Synthesis of transdermal patches loaded with greenly synthesized zinc oxide nanoparticles and their cytotoxic activity against triple negative breast cancer

The purpose of this study was to fabricate non-invasive transdermal patches loaded with promising greenly synthesized nanoparticles for breast cancer therapy. The half maximum inhibitory concentration (IC50) on triple negative breast cancer (TNBC) and human dermal fibroblast (HDF) cell lines were investigated. In addition, the migration inhibition of the cancerous cells was investigated as well.
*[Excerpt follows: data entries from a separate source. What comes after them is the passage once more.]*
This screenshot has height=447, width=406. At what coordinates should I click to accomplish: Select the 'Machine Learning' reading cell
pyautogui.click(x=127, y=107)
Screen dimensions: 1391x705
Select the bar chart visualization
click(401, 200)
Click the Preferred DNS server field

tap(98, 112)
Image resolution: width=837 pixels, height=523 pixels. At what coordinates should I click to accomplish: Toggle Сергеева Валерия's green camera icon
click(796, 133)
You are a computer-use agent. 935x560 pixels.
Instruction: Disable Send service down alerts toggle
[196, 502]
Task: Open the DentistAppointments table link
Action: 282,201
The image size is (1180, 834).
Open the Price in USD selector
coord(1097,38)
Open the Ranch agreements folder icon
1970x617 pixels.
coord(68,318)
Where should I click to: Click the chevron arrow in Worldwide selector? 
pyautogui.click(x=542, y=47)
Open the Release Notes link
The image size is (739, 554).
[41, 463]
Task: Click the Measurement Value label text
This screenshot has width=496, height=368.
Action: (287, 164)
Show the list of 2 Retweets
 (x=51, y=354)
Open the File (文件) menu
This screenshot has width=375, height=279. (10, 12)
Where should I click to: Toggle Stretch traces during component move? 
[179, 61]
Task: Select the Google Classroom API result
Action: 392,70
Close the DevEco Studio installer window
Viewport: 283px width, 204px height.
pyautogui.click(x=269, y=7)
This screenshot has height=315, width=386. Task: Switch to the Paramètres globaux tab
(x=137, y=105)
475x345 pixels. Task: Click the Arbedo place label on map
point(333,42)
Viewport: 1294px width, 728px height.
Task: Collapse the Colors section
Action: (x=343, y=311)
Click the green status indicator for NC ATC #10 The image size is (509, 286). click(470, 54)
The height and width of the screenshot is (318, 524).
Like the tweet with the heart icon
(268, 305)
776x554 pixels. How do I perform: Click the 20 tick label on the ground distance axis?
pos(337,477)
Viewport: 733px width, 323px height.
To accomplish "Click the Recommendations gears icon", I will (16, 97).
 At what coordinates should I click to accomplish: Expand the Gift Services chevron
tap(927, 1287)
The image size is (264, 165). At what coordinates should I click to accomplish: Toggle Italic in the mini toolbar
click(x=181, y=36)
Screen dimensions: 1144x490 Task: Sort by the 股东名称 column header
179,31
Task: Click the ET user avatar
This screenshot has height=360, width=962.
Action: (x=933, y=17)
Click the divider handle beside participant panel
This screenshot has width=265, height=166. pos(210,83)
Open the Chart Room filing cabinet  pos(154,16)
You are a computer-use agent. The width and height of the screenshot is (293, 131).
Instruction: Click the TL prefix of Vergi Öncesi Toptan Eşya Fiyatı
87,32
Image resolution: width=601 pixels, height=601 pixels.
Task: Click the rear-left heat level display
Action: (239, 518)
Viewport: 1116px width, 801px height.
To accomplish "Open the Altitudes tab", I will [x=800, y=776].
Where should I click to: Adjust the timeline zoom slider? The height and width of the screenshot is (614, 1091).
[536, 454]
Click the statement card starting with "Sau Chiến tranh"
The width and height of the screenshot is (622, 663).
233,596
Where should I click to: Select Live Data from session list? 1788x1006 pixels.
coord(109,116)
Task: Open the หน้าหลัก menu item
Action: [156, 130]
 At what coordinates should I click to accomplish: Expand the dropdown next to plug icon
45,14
Moreover, the physicochemical properties (water uptake, thickness, weight, and content uniformity) of the patches were evaluated with the in-vitro release of the prepared nanoparticles from the patches. Carbopol was used as a film forming polymer, ethylene-vinyl acetate as a backing layer, while the root hair extract of Phoenix dactylifera was used as a reducing agent to form zinc oxide nanoparticles (ZnO NPs). Clear, transparent, and flexible transdermal patches were successfully synthesized with uniform thickness (0.25 +/- 0.001 mm) and weight (0.42 +/- 0.007 g). Patches showed ZnO NPs content uniformity of 91.74-94.40% with surface pH of 6.25 +/- 0.02. They exhibited sustained release of ZnO NPs over 25 h with a steady-state flux of 7.21 mu g/h/cm(2). The particle size of ZnO NPs was 88.15 +/- 4.99 nm, polydispersity index was 0.44 +/- 0.26, and zeta potential was - 16.63 mV. Moreover, the cytotoxicity of ZnO NPs on the TNBC cell lines was dose dependent. Accordingly, it increased from 54 to 100% upon increasing ZnO NPs concentration from 0.16 to 2.5 mu g/mL. The IC50 of ZnO NPs (0.42 mu g/mL) on TNBC was significantly (p < 0.05) less than the IC50 of doxorubicin (4.58 mu g/mL), and the IC50 of ZnO NPs on HDF (1.61 mu g/mL). Thus, this non-invasive patch demonstrated stronger efficiency of ZnO NPs in inhibiting cancerous cells' growth as opposed to doxorubicin, and low toxicity on normal cells. Hence, it may offer a potential transdermal delivery to resolve the limitations of invasive chemotherapy delivery.